Walgreens Boots Alliance CEO, Stefano Pessina has said: “Prior to the pandemic our financial performance for fiscal 2020 was on track with our expectations. However, this unprecedented global crisis led to a loss in the quarter as stay-at-home orders affected all of our markets.

“Shopping patterns are evolving more rapidly than ever as consumers further embrace digital options, spurring us to accelerate our ongoing investments in digital transformation and neighbourhood health destinations.”

Boots’ announcement follows further bad news for retail as John Lewis detailed its own plans to close eight of its 50 stores this morning, including major outlets in Birmingham and Watford. The closure will result in the loss of around 1,300 jobs.

All four of the group’s smaller At Home stores, in Croydon, Newbury, Swindon and Tamworth, are to close as well as two outlets in travel hubs at Heathrow and St Pancras station in London, reports The Guardian.

The Group has said that the eight shops were already ‘financially challenged’ before the outbreak of coronavirus, but that the pandemic had accelerated the move from in-store shopping to online.
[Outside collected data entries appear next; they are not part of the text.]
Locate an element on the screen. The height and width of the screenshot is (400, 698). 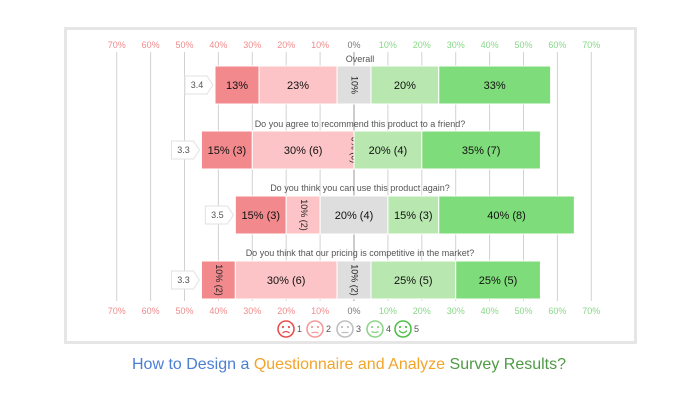
score-label: 3.5 is located at coordinates (218, 215).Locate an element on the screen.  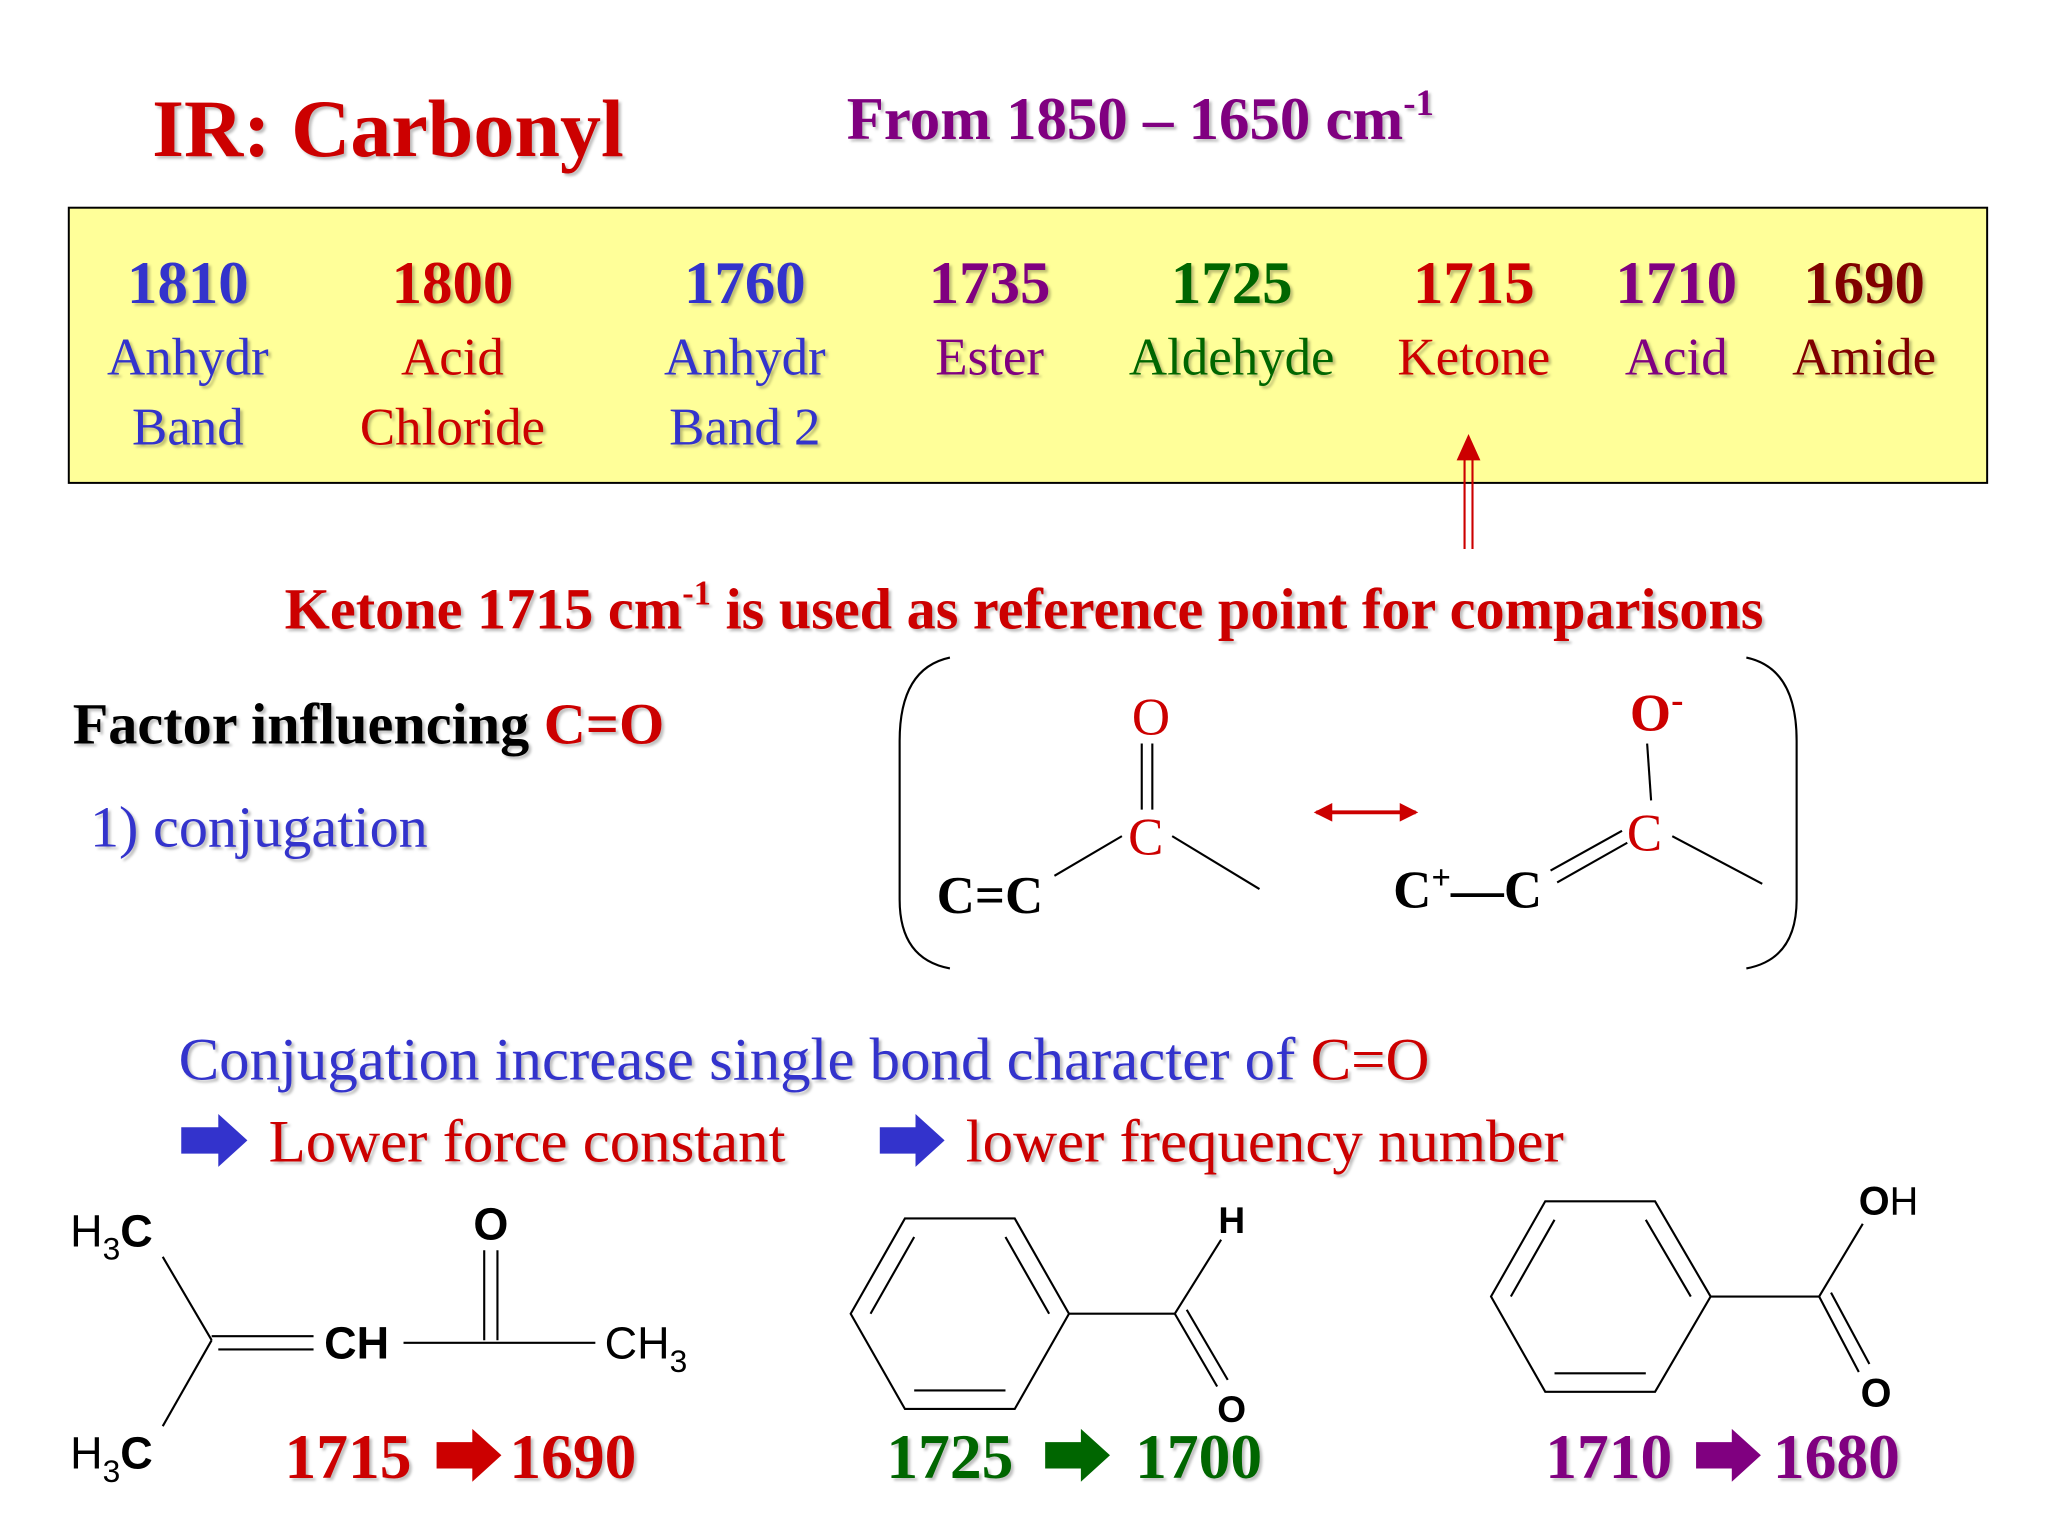
column-label: Band is located at coordinates (188, 428).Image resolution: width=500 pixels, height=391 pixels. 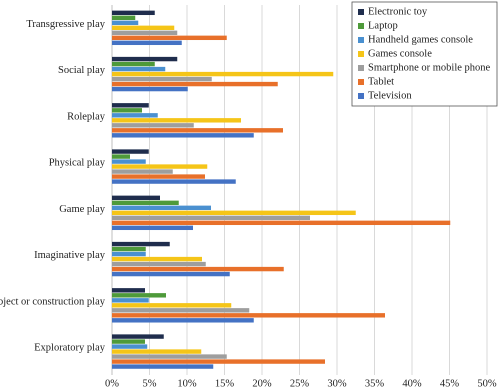 I want to click on x-tick-label: 15%, so click(x=225, y=384).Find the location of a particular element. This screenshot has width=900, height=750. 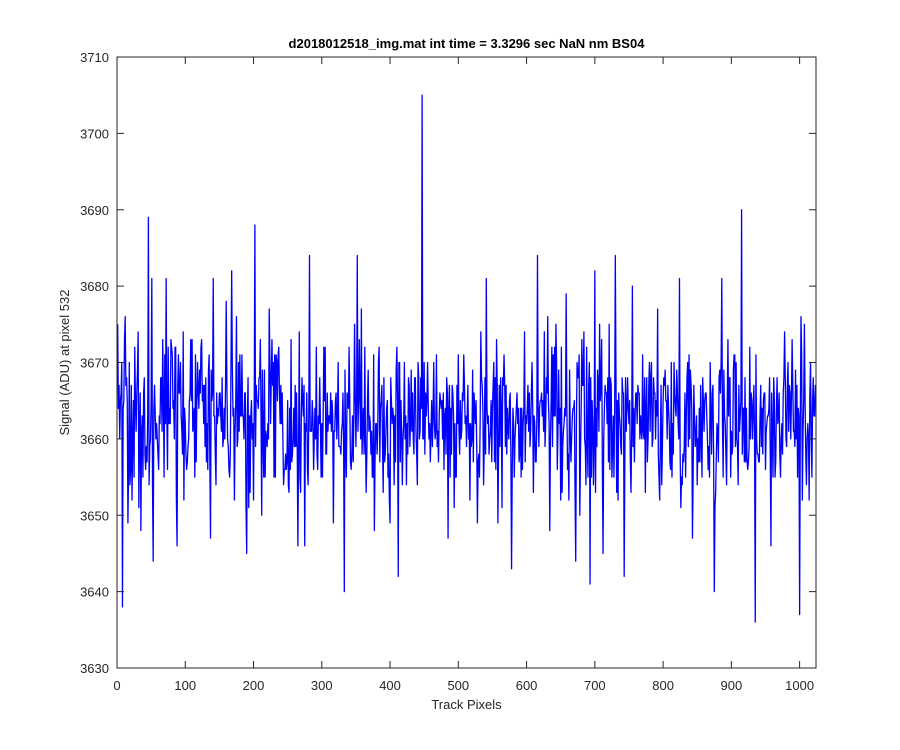

x-tick-label: 700 is located at coordinates (595, 686).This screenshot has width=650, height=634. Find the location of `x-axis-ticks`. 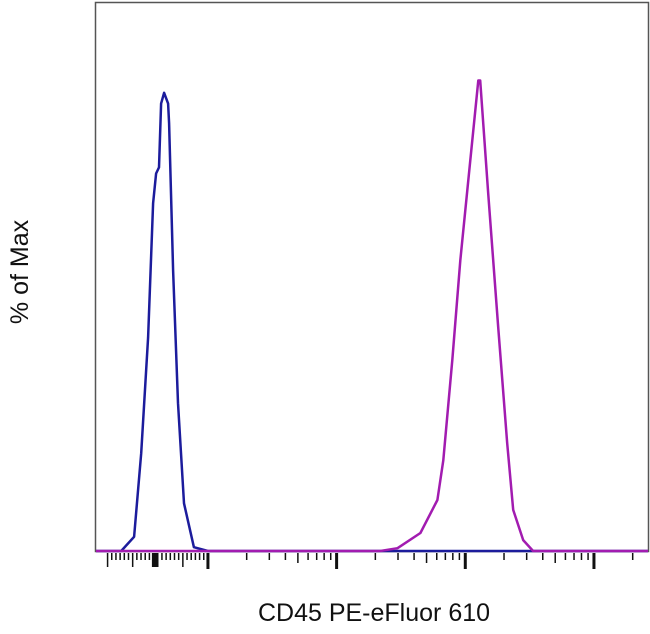

x-axis-ticks is located at coordinates (370, 561).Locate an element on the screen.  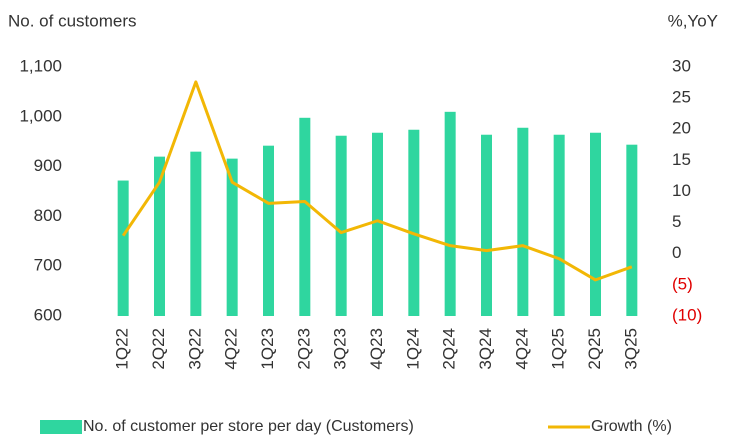
x-tick-label: 2Q25 is located at coordinates (594, 349).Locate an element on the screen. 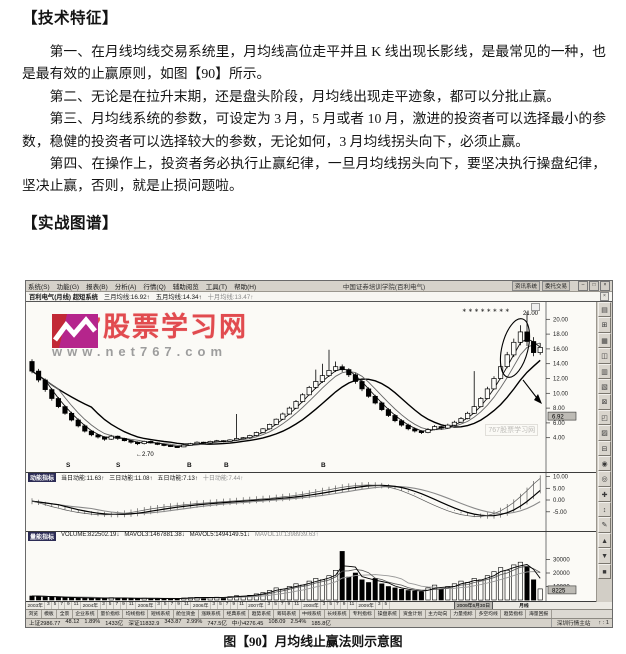 This screenshot has width=626, height=654. down-triangle-icon: ▼ is located at coordinates (605, 556). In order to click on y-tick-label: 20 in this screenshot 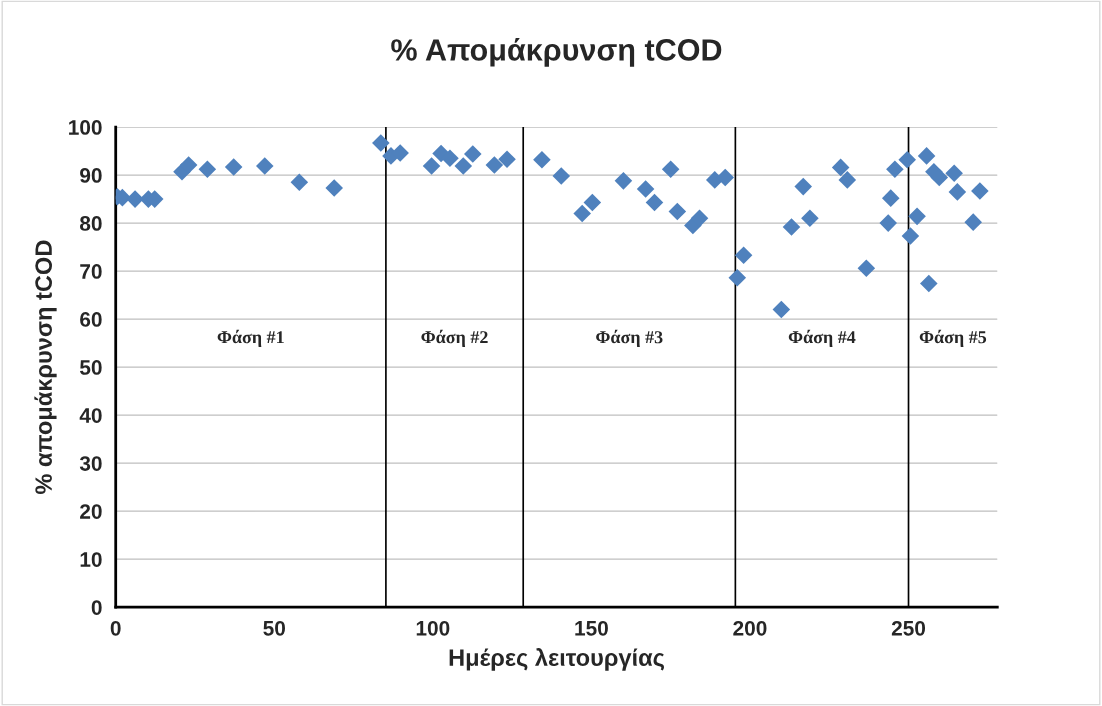, I will do `click(91, 512)`. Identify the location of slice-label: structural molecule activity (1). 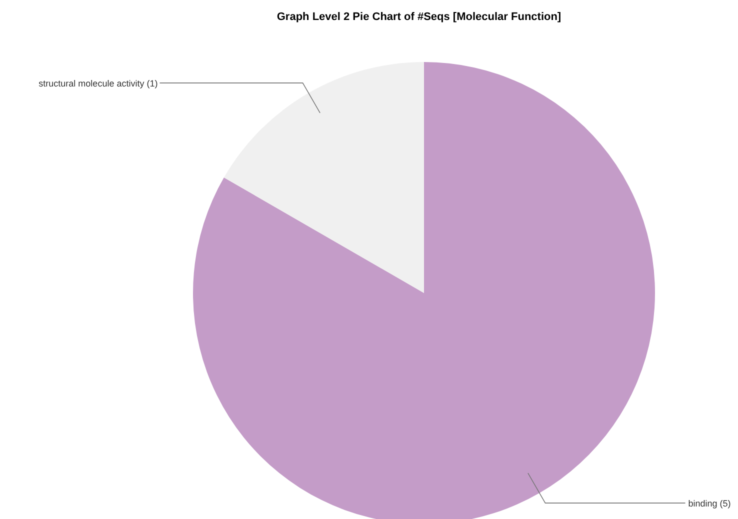
(98, 83).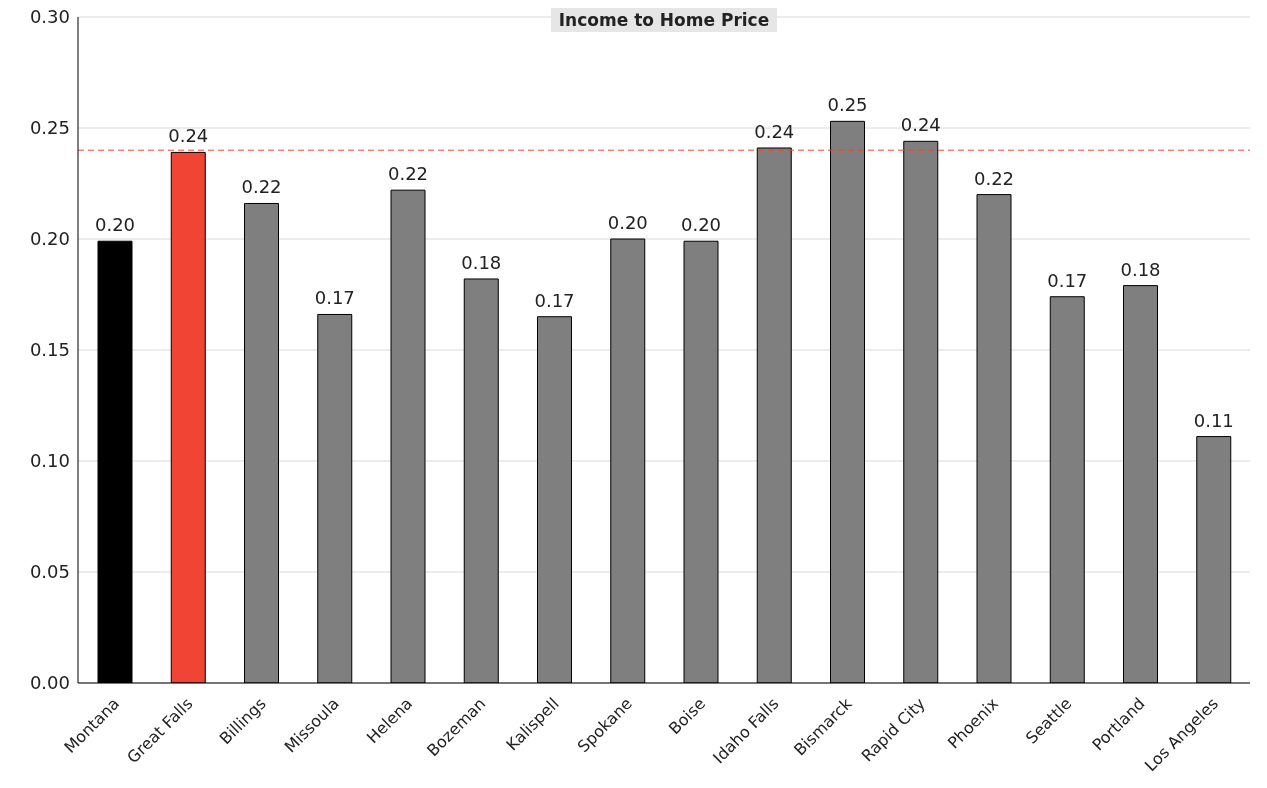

Figures state that before the virus hit, 40 per cent of John Lewis sales were online, but since the pandemic, this could now be closer to 60 to 70 per cent of total sales this year and next.

Sharon White, the chairman of the department store’s parent group – the John Lewis Partnership, said: “Closing a shop is always incredibly difficult and today’s announcement will come as very sad news to customers and partners. However, we believe closures are necessary to help us secure the sustainability of the partnership, and continue to meet the needs of our customers and wherever they want to shop.

“Redundancies are always an absolute last resort and we will do everything we can to keep as many partners as possible within our business.

“There are many reasons to be optimistic about the Partnership’s future. Waitrose and John Lewis are two of the UK’s most loved and trusted brands and we have adapted to the challenges of the pandemic by responding to the new needs of customers. We will soon announce the output of our strategic review which will ensure our brands stay relevant for future generations of customers.”